● **Given task A**:
Answer these questions about the teaching blog text below, one answer per line:
(i) Which site offers the free crossword puzzle on sound energy?
(ii) Which supplies are listed for the musical instruments survey?
(iii) How does the text define onomatopoeia?

● **Source passage**:
......
Monday, February 28, 2011

Sound Crossword Puzzle

Lots of kids usually like doing Crossword Puzzles. Plus it's also a way for a teacher to assess a unit to see if the students learned the important vocabulary related to a unit of study.

Learning Workroom has a FREE Crossword Puzzle on SOUND ENERGY that you can download and print.

Click Here:
Go to: Free Worksheets

Musical Instruments Survey and Frequency Chart

Science and Mathematics
  • In this activity, children can conduct a survey to find out their family and/or friends' favorite musical instruments then record the data on a frequency chart.
  • Older students can follow up the activity by making a graph to display their data.


  • clipboard or notebook
  • pencil
  • ruler
  • crayons or markers

    • Have students poll their family and friends as to their favorite musical instruments. They should mark a tally for each vote, then record this data (information) on a frequency chart.
    • Older children could use the data from the frequency chart to create a bar or other graph to display their results.The graph should include:
                         ~ title
                        ~ columns (equal to the number of instruments)
                        ~ 2 labeled axis
                         ~a numerical scale starting at zero

    • Finally students should explain their data (oral or written). Which instrument had the most votes? Which instrument had the fewest votes? Etc.
    • More advanced math students can also find the mean, medium, mode, maximum, minimum, and range for the data.

    Sunday, February 27, 2011

    Sound Words - Onomatopoeia

    Language Arts

    Onomatopoeia - words that imitate real sounds


    achoo, bang, beep, boom, bow-wow, brrr, buzz, chirp, clang, click, cluck, ding-dong, fizz, hiss, honk, meow, moo, oink, ouch, plop, pop, ring, roar, sizzle, splash, splat, thump, tick-tock, tweet, vroom, whiz, whoosh, zoom

    Suggested Teaching Ideas
    Choose the activities that are appropriate for your students depending on their ages, ability levels and interests.

    • Discuss the fact that many animal sounds are onomatopoeia. Read *literature that contains these words to your students. Brainstorm animal sound words with students and begin a class list. (meow, oink, bow-wow, moo)
    • Read *literature to the students which contains numerous examples of onomatopoeia. Have students LISTEN for the Sound Words. 
    • Create a class chart of Onomatopoeia Sounds.
    • Have children close their eyes and LISTEN for sounds.
    • Each day as children hear or read stories, riddles, etc.have them add any new onomatopoeia words that they come across to the class chart. (Continue for several weeks.)
    • Add sound words heard in everyday life to their chart.  (examples: clocks-tick-tock, cars-beep, beep)
    • Students can invent their own sound words.
......
● **Records for the task**:
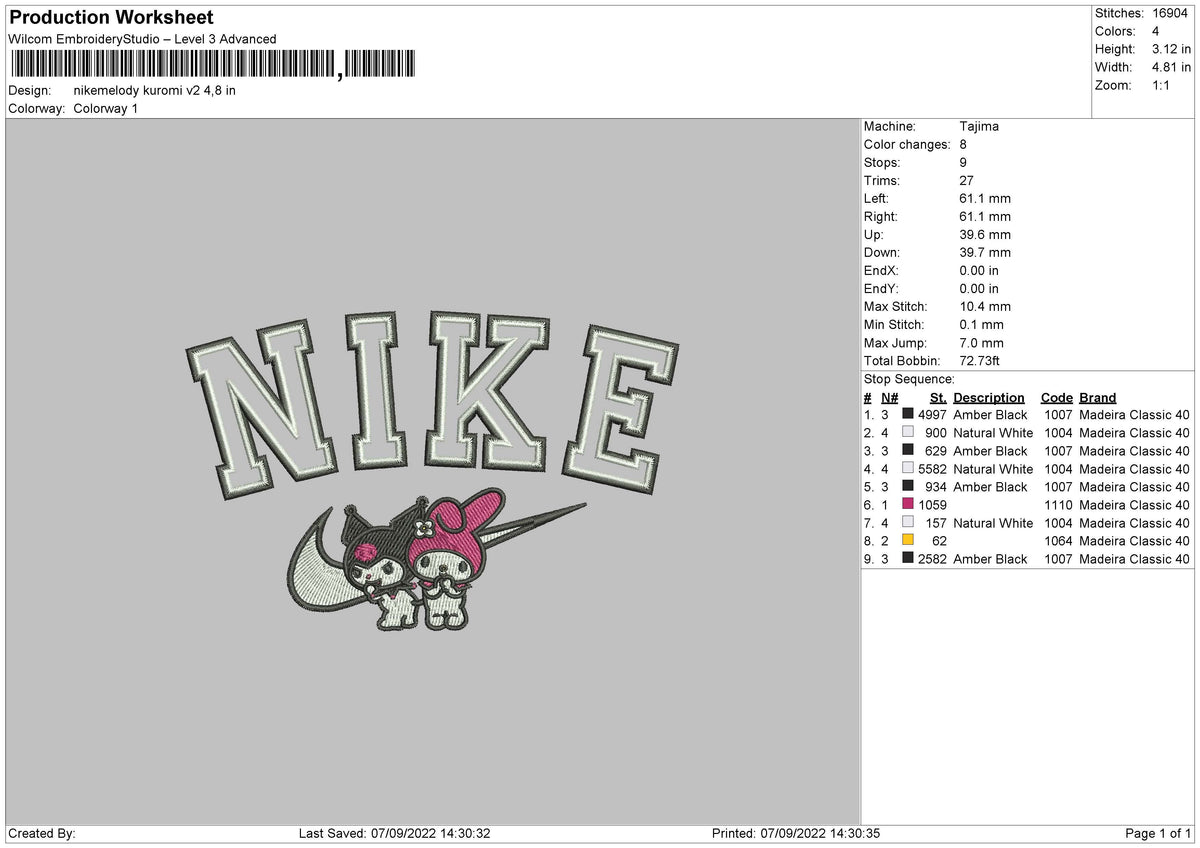
Task: Click the Description column header
Action: point(989,398)
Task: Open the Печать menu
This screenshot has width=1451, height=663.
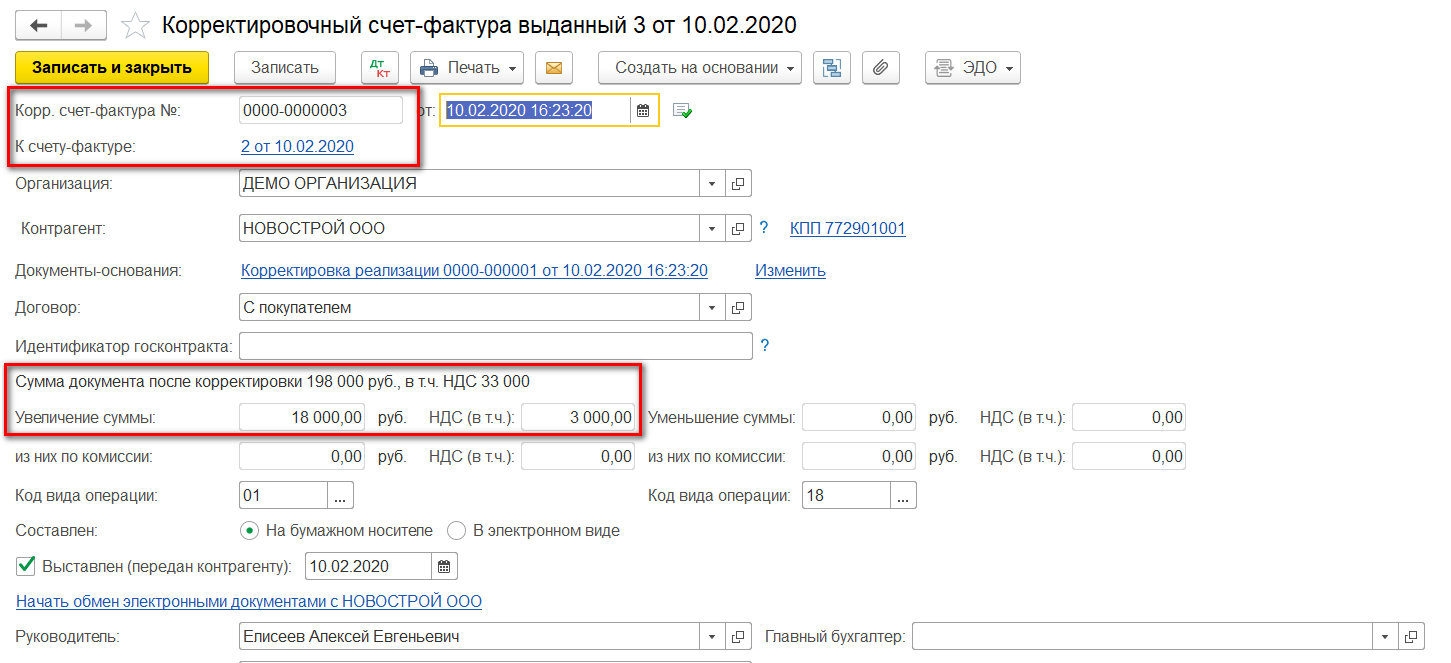Action: click(x=467, y=68)
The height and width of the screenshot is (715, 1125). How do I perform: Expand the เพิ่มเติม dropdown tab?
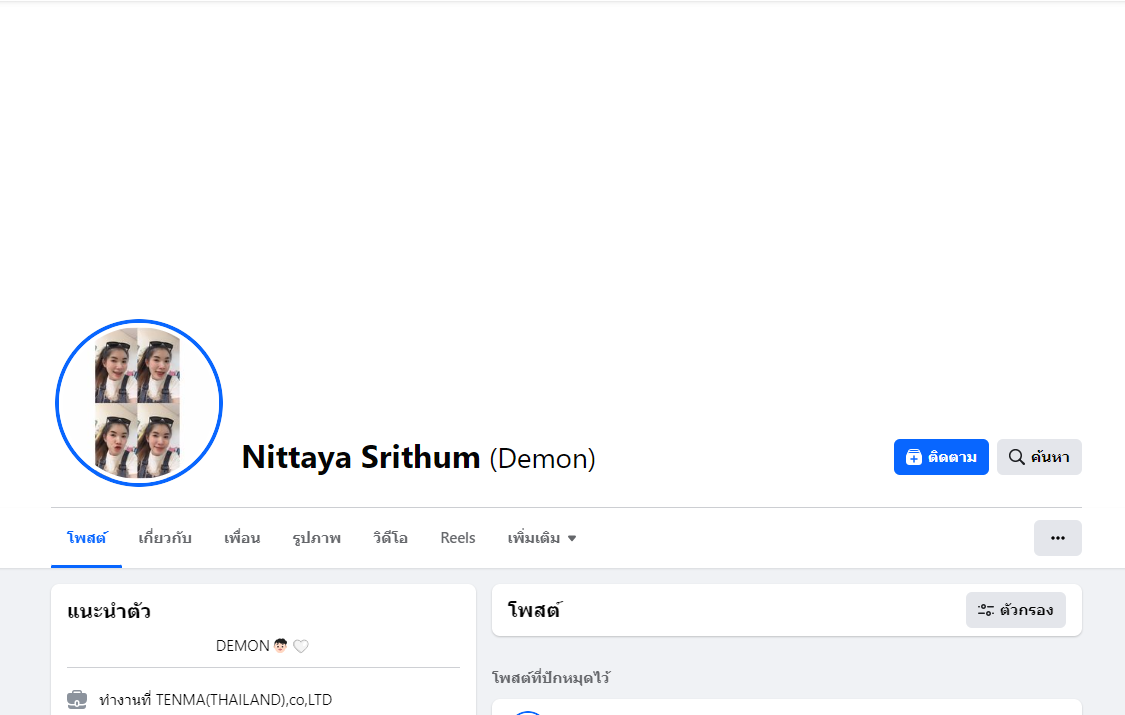click(542, 538)
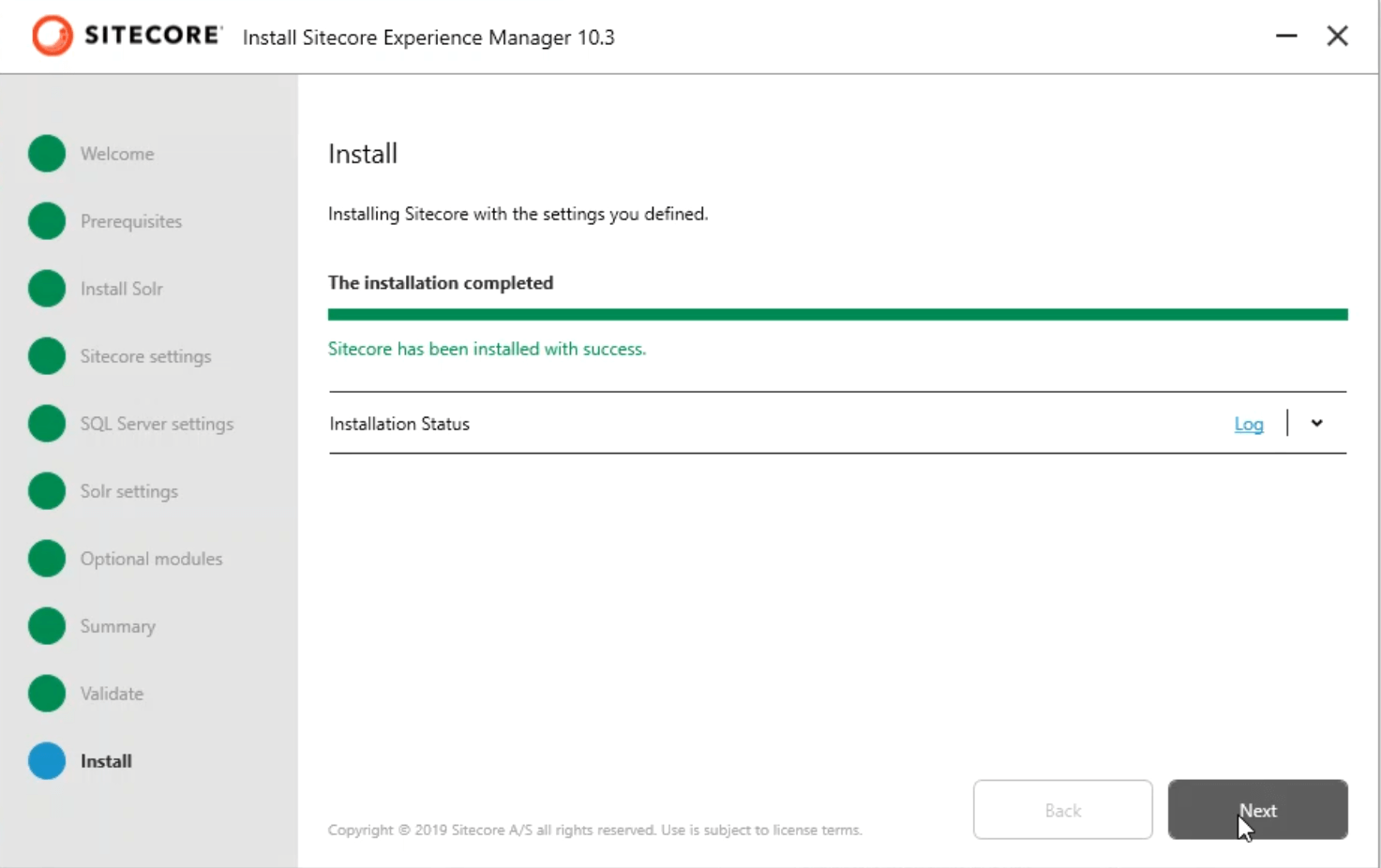Image resolution: width=1381 pixels, height=868 pixels.
Task: Click the Installation Status row label
Action: click(x=399, y=424)
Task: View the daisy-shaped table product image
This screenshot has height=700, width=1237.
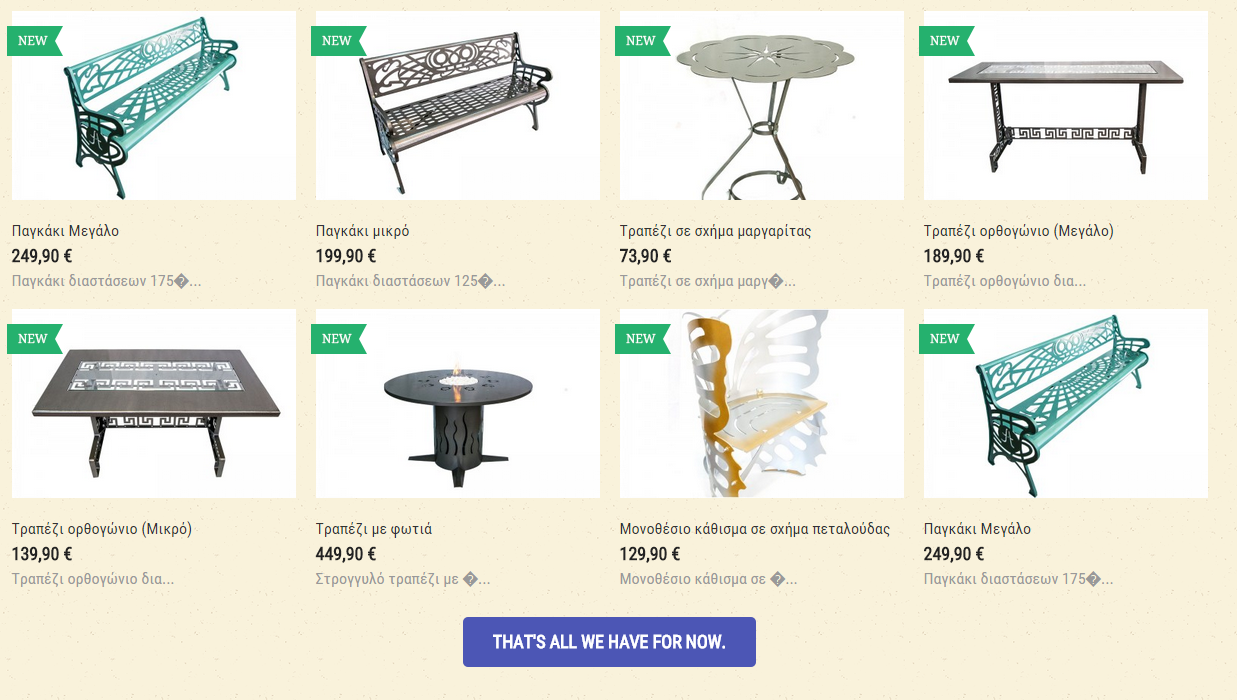Action: click(762, 105)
......
● **Given task B**: Rewrite everything in the records from the line containing "Task: View the" down to the end of the records as a JSON list of strings, one string per line, with blank lines omitted. Leave the pictures out.

● **Full solution A**:
(i) Learning Workroom
(ii) A clipboard or notebook, a pencil, a ruler, and crayons or markers
(iii) Words that imitate real sounds

● **Full solution B**:
[
  "Task: View the daisy-shaped table product image",
  "This screenshot has height=700, width=1237.",
  "Action: click(762, 105)"
]